Adão deixa o Carnaval Por André Petry Adão é como eu: nunca passou o Carnaval no Recife, nem em Olinda.
Nunca fez parte da multidão de 1,5 milhão de pessoas que sai a dançar no Galo da Madrugada, festejado como o maior bloco carnavalesco do mundo.
Adão, tal como eu, agora já faz planos de ir ao Carnaval do Recife.
A novidade é que, se a Arquidiocese de Olinda e Recife estiver certa, quase todo mundo que for ao Carnaval de lá vai fazer sexo.
Sexo sem proteção, ainda por cima.
Será a maior orgia do mundo.
A maior orgia do mundo sem camisinha.
Vale a pena conferir?
Talvez não, porque talvez a Arquidiocese de Olinda e Recife não esteja certa.
O pessoal da arquidiocese ficou uma arara com a iniciativa da prefeitura do Recife de distribuir a pílula do dia seguinte durante o Carnaval – uma iniciativa sensata, correta e que deveria ser copiada por todo administrador de saúde responsável.
A Igreja Católica é contra a pílula do dia seguinte.
Entre outras coisas, diz que estimula o sexo.

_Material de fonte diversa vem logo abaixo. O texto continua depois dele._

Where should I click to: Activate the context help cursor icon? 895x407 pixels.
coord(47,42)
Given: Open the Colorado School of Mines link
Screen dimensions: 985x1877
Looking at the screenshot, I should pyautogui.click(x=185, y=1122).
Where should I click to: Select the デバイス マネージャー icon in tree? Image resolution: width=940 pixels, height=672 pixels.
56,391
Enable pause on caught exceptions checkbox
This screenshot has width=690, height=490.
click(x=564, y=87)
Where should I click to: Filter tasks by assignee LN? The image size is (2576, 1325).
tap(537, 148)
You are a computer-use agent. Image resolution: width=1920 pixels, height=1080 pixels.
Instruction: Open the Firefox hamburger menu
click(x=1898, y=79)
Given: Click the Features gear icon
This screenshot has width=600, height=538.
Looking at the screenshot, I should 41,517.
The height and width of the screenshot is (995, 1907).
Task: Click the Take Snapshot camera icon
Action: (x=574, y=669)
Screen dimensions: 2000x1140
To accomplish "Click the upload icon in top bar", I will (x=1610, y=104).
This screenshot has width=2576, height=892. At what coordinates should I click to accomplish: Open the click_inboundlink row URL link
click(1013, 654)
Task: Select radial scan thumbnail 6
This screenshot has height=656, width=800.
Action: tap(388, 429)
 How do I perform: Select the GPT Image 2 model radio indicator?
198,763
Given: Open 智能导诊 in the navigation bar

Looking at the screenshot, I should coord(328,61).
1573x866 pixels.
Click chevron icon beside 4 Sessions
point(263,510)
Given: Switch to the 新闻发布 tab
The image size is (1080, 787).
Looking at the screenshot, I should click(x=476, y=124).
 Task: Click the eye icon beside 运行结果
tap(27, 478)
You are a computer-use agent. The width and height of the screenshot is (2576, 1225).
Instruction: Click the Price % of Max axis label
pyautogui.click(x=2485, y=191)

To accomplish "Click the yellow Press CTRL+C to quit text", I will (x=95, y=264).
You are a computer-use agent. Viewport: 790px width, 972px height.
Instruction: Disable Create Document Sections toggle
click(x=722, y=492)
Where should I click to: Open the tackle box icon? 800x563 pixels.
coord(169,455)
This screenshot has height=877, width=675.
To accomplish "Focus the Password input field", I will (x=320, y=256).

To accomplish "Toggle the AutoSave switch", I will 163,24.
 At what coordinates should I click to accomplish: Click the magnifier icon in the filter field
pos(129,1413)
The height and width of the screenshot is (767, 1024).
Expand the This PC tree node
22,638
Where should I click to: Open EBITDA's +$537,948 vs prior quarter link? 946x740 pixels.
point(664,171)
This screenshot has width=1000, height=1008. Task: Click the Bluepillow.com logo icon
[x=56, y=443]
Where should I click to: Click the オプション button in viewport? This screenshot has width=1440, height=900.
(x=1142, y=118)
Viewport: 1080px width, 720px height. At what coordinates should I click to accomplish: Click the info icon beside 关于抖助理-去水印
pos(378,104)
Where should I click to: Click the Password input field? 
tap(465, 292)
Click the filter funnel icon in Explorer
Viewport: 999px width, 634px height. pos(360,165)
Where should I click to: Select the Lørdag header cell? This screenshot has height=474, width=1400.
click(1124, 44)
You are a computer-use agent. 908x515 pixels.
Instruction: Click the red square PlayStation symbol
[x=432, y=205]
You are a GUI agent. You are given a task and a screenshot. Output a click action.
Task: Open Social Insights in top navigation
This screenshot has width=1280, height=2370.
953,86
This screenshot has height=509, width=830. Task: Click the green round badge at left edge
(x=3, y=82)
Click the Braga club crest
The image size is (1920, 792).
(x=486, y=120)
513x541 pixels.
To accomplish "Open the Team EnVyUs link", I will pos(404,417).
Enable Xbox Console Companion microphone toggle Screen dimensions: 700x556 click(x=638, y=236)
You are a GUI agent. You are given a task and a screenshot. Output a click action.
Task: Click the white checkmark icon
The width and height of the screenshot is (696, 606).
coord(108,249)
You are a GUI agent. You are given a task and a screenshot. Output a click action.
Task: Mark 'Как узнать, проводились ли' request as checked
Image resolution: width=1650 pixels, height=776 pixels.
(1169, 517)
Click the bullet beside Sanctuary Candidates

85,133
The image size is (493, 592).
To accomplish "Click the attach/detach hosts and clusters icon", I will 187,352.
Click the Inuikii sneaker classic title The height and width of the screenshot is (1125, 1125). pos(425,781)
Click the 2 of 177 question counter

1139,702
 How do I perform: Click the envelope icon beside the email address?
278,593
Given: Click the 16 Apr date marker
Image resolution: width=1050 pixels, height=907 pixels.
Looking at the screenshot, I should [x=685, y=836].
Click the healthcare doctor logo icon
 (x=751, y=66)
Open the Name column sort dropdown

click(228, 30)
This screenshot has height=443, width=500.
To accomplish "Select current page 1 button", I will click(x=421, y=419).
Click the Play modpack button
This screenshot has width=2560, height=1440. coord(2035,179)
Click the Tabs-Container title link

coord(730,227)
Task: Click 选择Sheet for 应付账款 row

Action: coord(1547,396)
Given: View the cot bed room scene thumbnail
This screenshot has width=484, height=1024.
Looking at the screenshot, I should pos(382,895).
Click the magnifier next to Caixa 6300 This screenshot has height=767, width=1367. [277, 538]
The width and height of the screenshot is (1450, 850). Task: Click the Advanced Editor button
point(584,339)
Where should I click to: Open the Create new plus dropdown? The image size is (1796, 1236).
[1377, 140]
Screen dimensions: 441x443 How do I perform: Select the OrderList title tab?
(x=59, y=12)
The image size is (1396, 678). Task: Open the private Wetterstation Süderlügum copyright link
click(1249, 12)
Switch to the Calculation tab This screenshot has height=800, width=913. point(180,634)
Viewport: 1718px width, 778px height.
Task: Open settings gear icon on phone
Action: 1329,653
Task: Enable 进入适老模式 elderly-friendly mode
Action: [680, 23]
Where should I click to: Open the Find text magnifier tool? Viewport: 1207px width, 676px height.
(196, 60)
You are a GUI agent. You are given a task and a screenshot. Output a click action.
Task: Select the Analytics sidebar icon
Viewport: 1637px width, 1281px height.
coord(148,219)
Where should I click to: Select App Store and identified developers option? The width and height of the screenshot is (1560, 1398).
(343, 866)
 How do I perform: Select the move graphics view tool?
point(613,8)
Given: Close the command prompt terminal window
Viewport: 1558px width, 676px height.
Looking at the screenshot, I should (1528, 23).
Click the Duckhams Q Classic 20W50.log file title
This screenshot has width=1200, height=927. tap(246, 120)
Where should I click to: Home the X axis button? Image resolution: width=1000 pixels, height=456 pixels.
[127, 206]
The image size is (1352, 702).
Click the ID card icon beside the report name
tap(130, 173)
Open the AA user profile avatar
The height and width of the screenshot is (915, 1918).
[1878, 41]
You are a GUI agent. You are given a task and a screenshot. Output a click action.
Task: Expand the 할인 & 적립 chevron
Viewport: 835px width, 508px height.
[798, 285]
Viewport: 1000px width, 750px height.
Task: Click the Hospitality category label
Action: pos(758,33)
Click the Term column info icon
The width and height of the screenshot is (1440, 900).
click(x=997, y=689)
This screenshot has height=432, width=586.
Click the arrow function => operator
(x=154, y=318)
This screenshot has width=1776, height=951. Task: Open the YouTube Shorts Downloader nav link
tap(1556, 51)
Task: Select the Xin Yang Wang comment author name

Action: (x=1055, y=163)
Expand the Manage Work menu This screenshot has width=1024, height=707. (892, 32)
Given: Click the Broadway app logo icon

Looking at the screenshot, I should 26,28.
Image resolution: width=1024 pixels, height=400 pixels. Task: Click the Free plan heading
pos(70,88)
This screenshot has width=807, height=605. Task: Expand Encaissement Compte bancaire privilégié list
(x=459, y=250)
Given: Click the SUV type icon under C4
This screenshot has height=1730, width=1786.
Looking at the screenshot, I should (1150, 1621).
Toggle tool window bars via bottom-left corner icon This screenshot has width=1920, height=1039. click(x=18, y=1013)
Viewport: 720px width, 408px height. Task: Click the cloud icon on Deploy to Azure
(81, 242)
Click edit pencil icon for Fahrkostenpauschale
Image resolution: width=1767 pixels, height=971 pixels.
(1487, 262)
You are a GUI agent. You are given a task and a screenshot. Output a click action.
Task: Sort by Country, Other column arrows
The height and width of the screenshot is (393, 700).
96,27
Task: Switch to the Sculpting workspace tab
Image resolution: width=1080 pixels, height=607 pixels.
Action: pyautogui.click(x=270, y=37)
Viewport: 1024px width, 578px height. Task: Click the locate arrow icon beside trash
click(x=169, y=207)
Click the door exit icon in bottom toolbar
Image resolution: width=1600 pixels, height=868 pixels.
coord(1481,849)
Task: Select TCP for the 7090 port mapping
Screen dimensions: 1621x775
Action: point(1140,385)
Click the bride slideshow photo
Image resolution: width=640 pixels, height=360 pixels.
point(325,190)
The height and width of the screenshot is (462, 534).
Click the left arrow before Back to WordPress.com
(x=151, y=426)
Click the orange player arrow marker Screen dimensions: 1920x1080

Que até estimula o sexo sem camisinha…
Na sua cruzada de agora, a arquidiocese mandou carta ao prefeito do Recife lembrando que a 13ª Conferência de Saúde reafirmou que o aborto é crime e não deve ser legalizado. É verdade.
A conferência cometeu mesmo essa asneira.
Mas só isso é verdade.
A capciosa associação da pílula do dia seguinte com o aborto, como faz a arquidiocese na carta, é apenas mais uma rasteira que os homens de batina aplicam na honestidade intelectual.
A pílula do dia seguinte não é abortiva.
Ingerida até 72 horas após uma relação sexual desprotegida, impede a fecundação do óvulo.
Se o óvulo já estiver fecundado, não tem efeito.
Não é o que diz Adão, nem eu. É o que mostram todos os estudos científicos sérios no Brasil e no exterior.
Ou seja: os homens de batina não associam a pílula ao aborto por ignorância.
Fazem-no de propósito, movidos por milênios de ojeriza à liberdade sexual.
Entendem de fé, como se supõe, e agem com má-fé, como se vê.
Na cruzada, a arquidiocese mobilizou uma entidade para entrar na Justiça contra a distribuição da pílula.
A tal Associação de Defesa dos Usuários de Seguros, Planos e Sistemas de Saúde (Aduseps) cumpriu a tarefa, mas se deu mal.
A Justiça, com serenidade e autoridade, manteve a distribuição.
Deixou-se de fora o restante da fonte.